▶ TASKS TO COMPLETE
**A)** In the forum thread on Reformed worship, what does the quoted reply name as the means of grace?
**B)** Summarize the forum thread on Reformed worship in two sentences.
**C)** Write the next part of the forum thread on Reformed worship, picking up after its final line.

# Reformed View of Public Worship



## Romans922 (Mar 7, 2007)

So what actually occurs physically/spiritually when we enter into worship (i.e. from Call to Worship to Benediction)? What does it mean to enter this worship?


----------



## dannyhyde (Mar 7, 2007)

_When you gather with us, you can expect to meet with the Triune God who is “Holy, Holy, Holy” (Isa 6:3; Rev 4:8). The God of the universe has condescended (“stooped down”) to us in his Son, Jesus Christ, and become our redeemer to draw into his presence by the power of the Holy Spirit. Because we meet with this great God, our services are joyful, reverent, and purposeful. The reason for this joyful reverence is that what happens in worship is a reflection of theology; how we worship reflects what we believe about God. In fact, our worship is our theology in practice.
_
_Since all covenants have two sides, one, which speaks, and another, which responds, the meeting of worship is a dialog between our great God who speaks to us in grace and our response to him in gratitude.
_
_When you join us, you will notice that the primary focus is on what we call “the means of grace.” The means of grace are the public reading and preaching of the Word of God (1 Tim 4:13; 2 Tim 4:1–5) and the celebration of the Sacraments of baptism (Matt 28:18-20; Col 2:11–12) and the Lord’s Supper (1 Cor 11:17–34). According to Scripture, these are the means (Latin, media), or, ways, the Holy Spirit uses to create true faith, confirm us in our faith, and build us up as a community of believers. These are the means by which God performs his work of grace to meet our true needs—forgiveness of our sins as well as reconciliation with our neighbors—not what we perceive as our “felt needs” nor what the world tells us we need._

From Daniel R. Hyde, What to Expect in Reformed Worship: A Visitor’s Guide (Eugene: Wipf & Stock, 2007), 5, 6, 13.

▶ SOURCE EXCERPT
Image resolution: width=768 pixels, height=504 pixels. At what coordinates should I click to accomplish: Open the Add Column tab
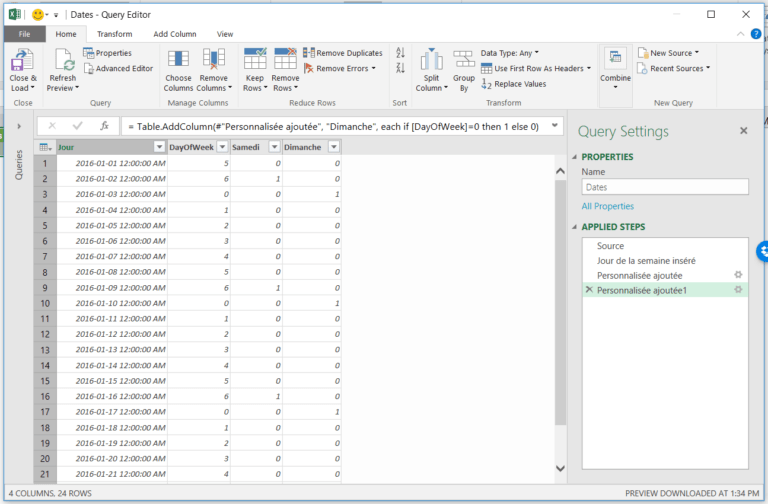tap(174, 34)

▶ ANSWERS BY TASK
**A)** The public reading and preaching of the Word of God, and the celebration of the sacraments of baptism and the Lord's Supper.

**B)** One participant asks what actually happens, physically and spiritually, when worshipers enter the service from the Call to Worship to the Benediction. A reply quoting Daniel R. Hyde's visitor's guide says that worshipers meet the holy Triune God in a covenant dialog of God speaking in grace and people responding in gratitude, with the focus on the means of grace: the reading and preaching of the Word and the sacraments of baptism and the Lord's Supper.

**C)**
----------



## Romans922 (Mar 8, 2007)

Anybody else?


----------



## Contra_Mundum (Mar 8, 2007)

http://www.faith-pca-akron.com/sermons/mp3/Buchanan/7_jacob_jacobs_ladder_buchanan.mp3

You might listen merely from 21:40 to 24:10, and from 33:30 to 37:15 or 39:45


----------



## ChristopherPaul (Mar 8, 2007)

Contra_Mundum said:


> http://www.faith-pca-akron.com/sermons/mp3/Buchanan/7_jacob_jacobs_ladder_buchanan.mp3
> 
> You might listen merely from 21:40 to 24:10, and from 33:30 to 37:15 or 39:45




 

What makes up the rest of it? Words from the sponsors?


----------



## Contra_Mundum (Mar 8, 2007)

ChristopherPaul said:


> What makes up the rest of it? Words from the sponsors?



Exactly. 6-8 minutes is about the average American attention span anyway.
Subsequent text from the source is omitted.